● **Supplied data**
+++
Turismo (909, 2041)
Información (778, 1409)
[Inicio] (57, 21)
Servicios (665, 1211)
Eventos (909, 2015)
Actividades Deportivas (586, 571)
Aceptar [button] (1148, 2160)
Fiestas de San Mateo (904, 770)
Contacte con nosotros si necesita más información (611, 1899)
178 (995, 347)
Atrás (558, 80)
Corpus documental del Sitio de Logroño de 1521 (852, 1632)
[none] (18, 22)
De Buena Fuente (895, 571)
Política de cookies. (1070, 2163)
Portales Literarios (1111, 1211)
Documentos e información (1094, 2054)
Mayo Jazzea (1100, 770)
+++
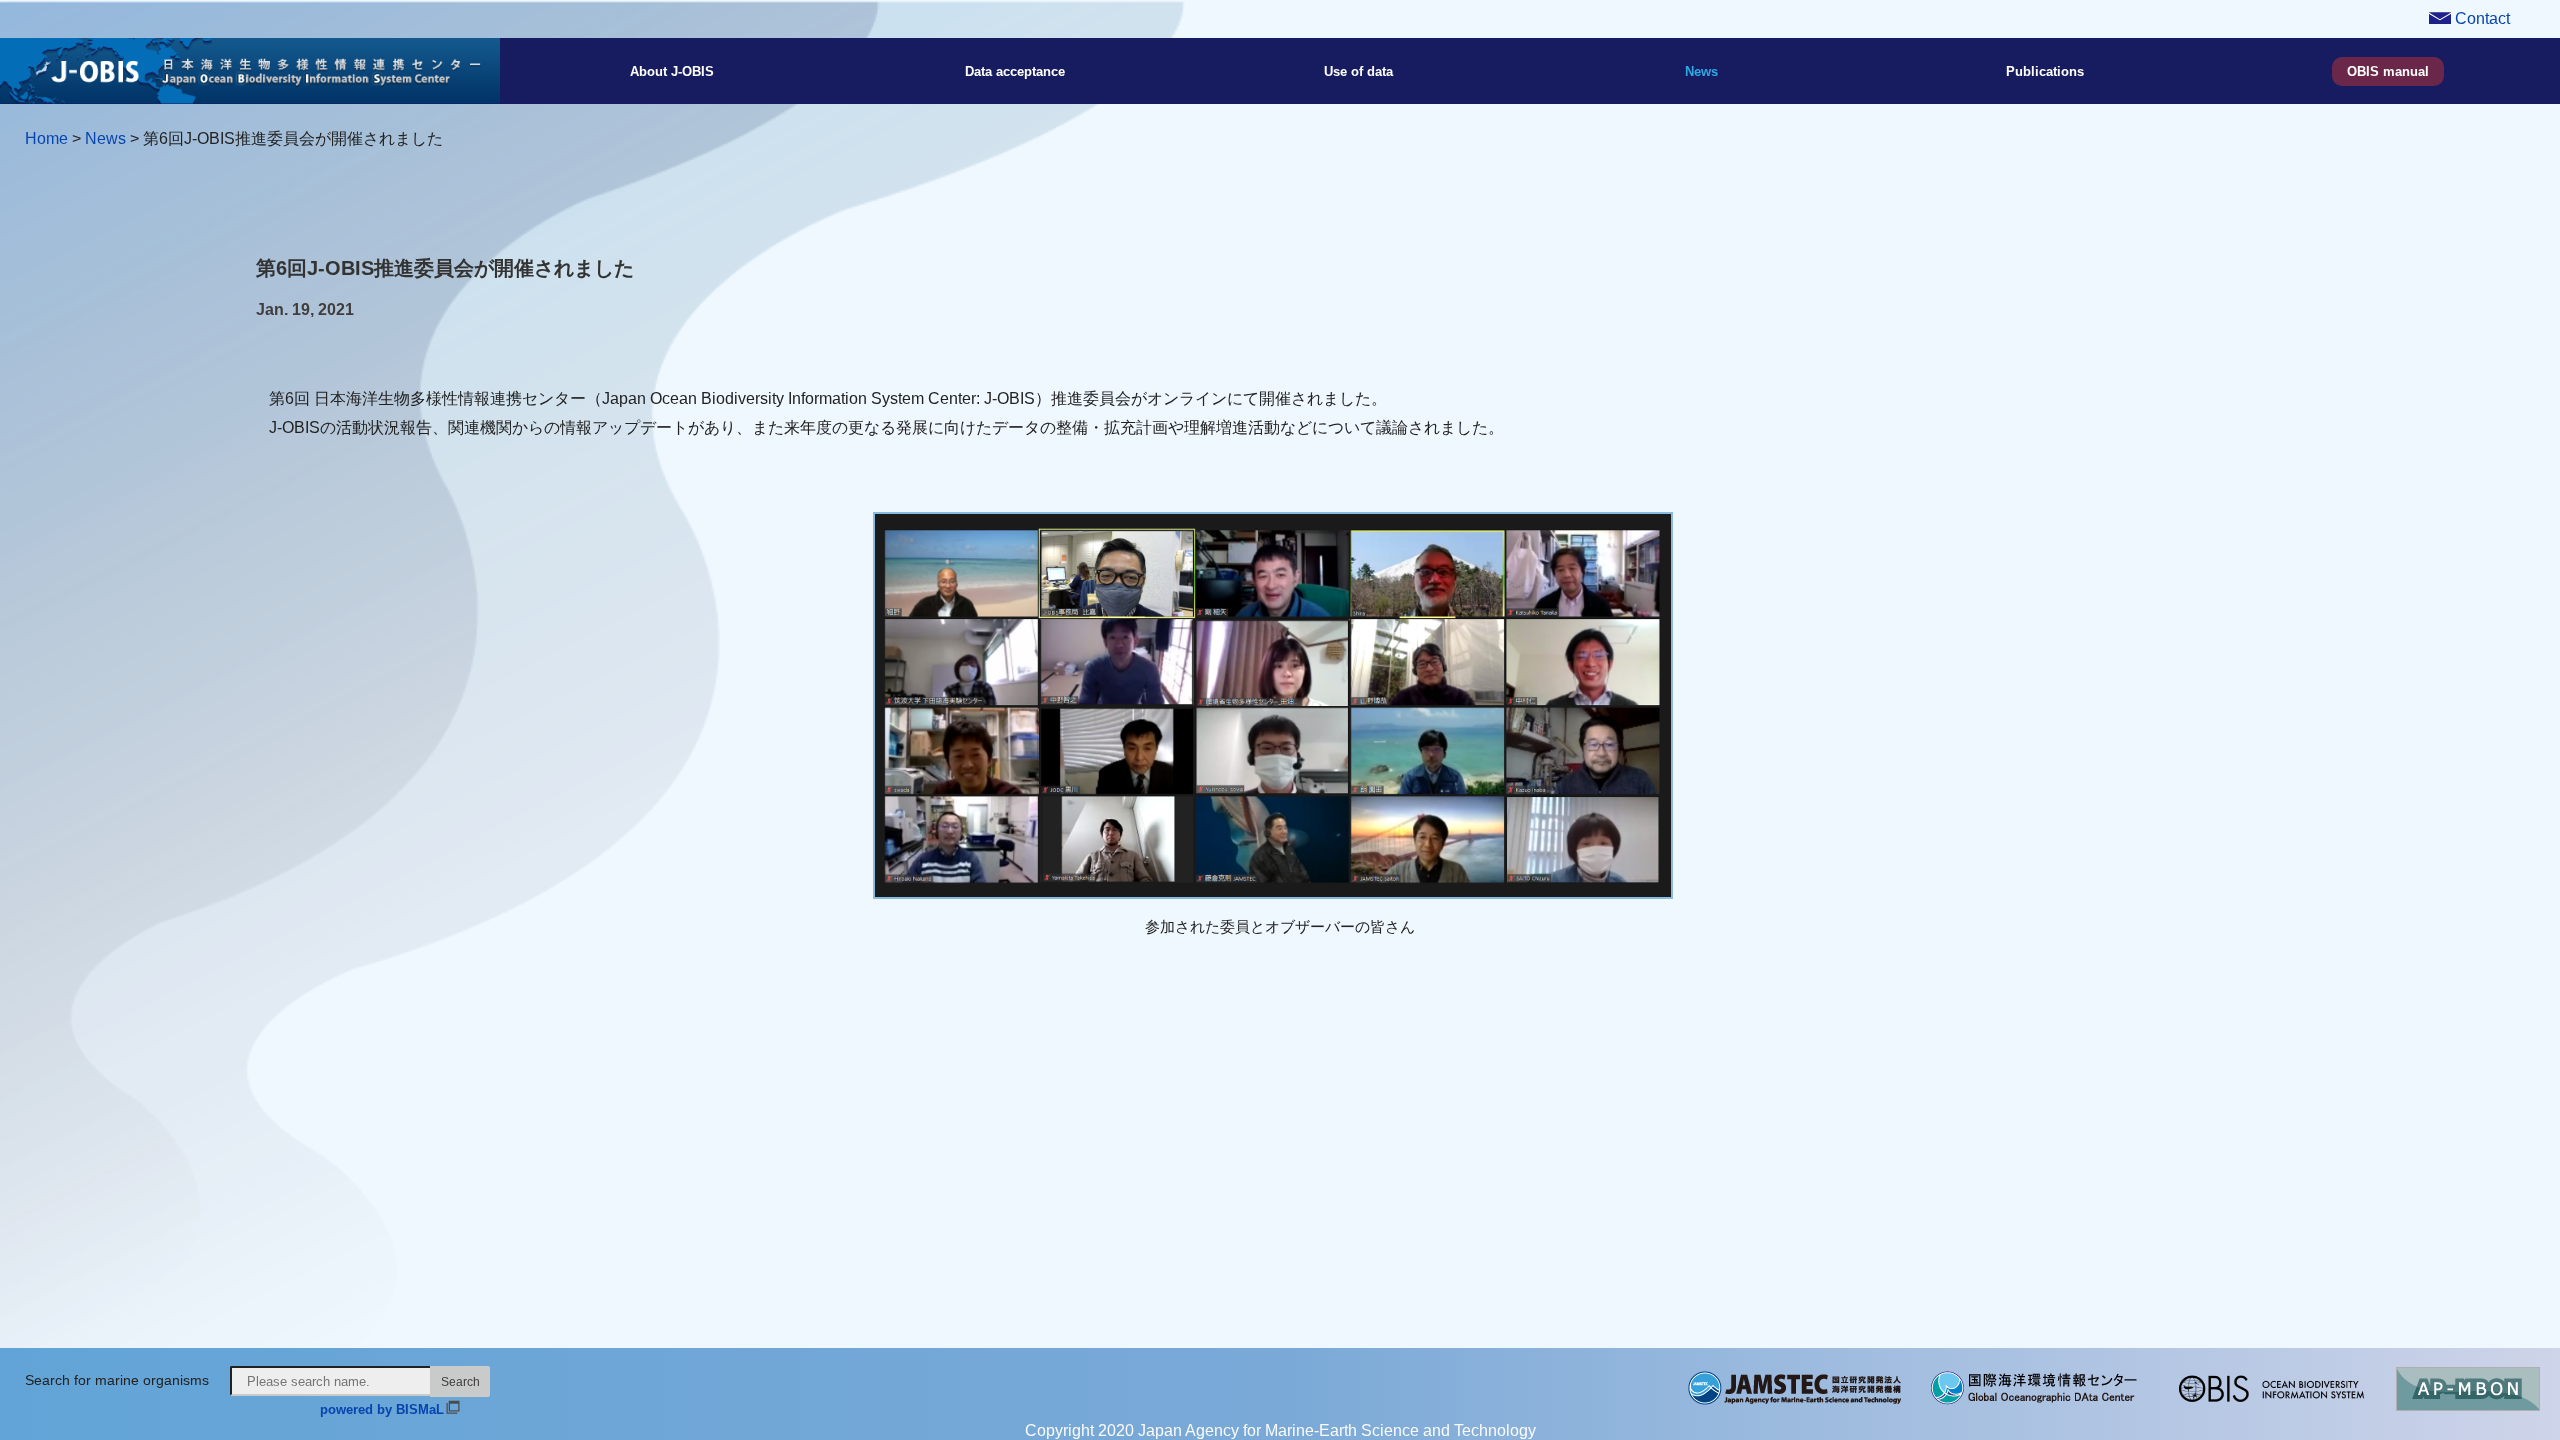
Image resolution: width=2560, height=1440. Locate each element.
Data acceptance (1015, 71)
+++
● **Activity**
In the material above, find the line containing "Turismo (909, 2041)" and the line containing "Atrás (558, 80)", then write out exactly those two lines and every line between them, and nothing more.

● **Response area**
Turismo (909, 2041)
Información (778, 1409)
[Inicio] (57, 21)
Servicios (665, 1211)
Eventos (909, 2015)
Actividades Deportivas (586, 571)
Aceptar [button] (1148, 2160)
Fiestas de San Mateo (904, 770)
Contacte con nosotros si necesita más información (611, 1899)
178 (995, 347)
Atrás (558, 80)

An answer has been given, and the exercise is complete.